• **Exercise instructions**
Return the full listing unchanged, apart from leaving out its images.

----- Records provided -----

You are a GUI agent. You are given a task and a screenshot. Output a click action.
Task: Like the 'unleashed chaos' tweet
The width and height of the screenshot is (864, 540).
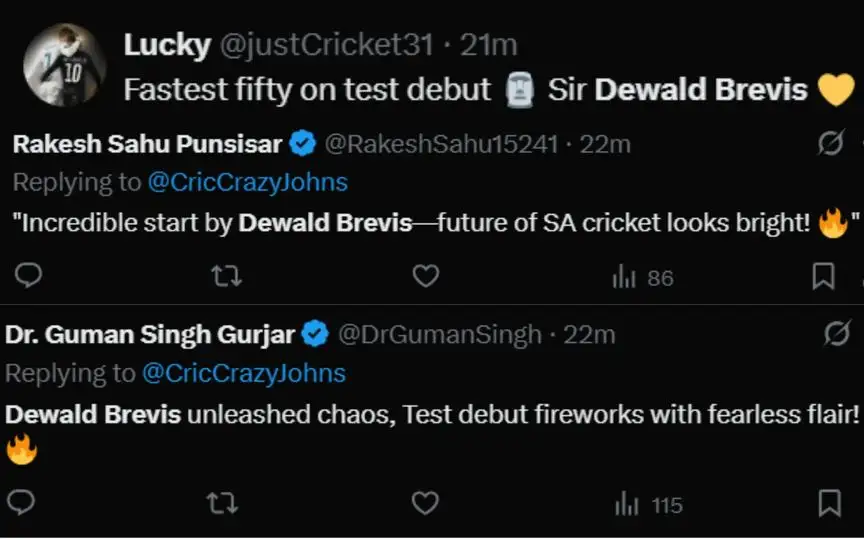coord(425,503)
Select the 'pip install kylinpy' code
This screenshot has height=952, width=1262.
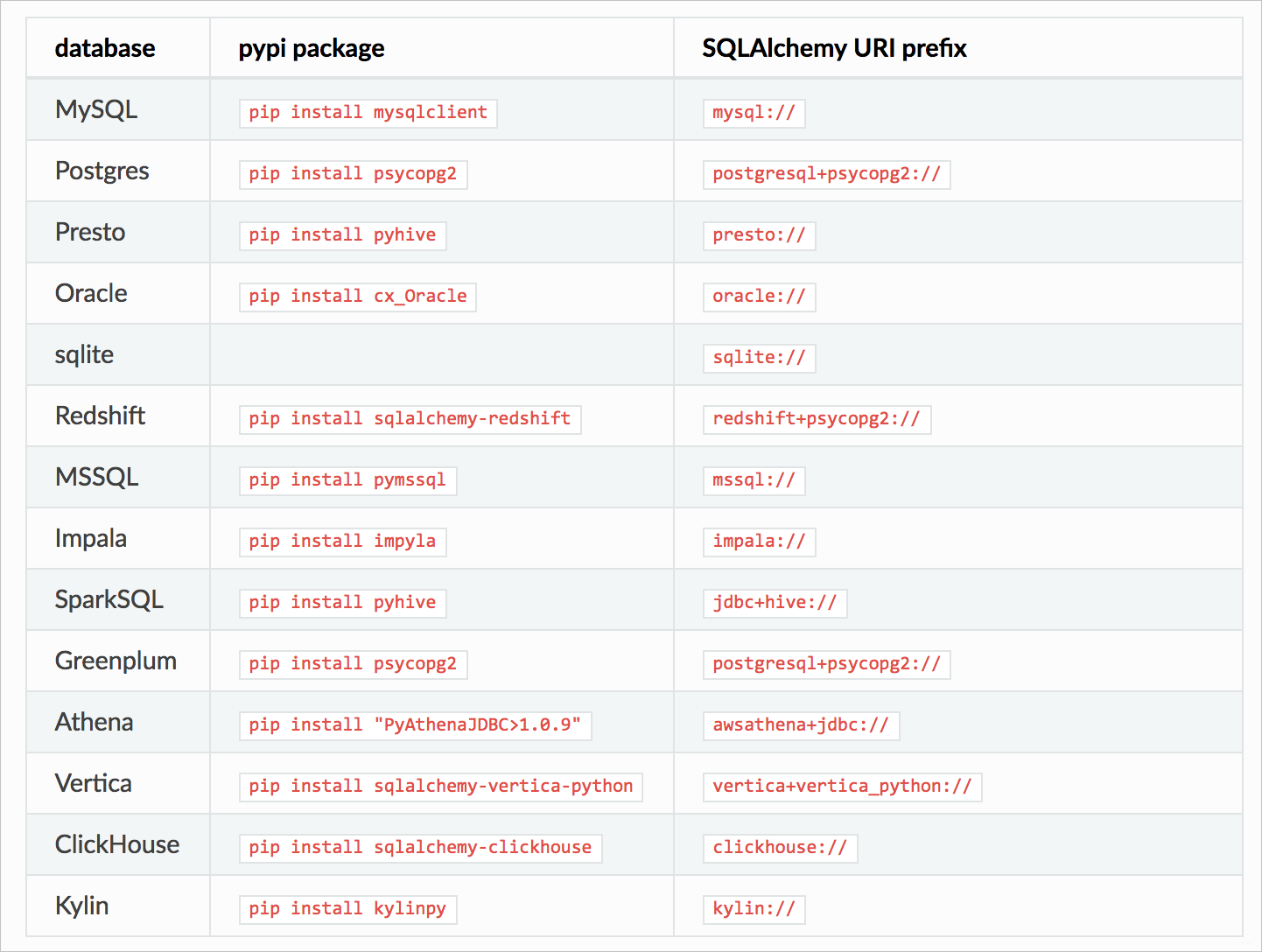tap(347, 909)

-----

• **Exercise solution**
You are a GUI agent. You are given a task and a screenshot. Output a click action.
Task: Like the 'unleashed chaos' tweet
The width and height of the screenshot is (864, 540).
coord(425,503)
Select the 'pip install kylinpy' code
This screenshot has height=952, width=1262.
tap(347, 909)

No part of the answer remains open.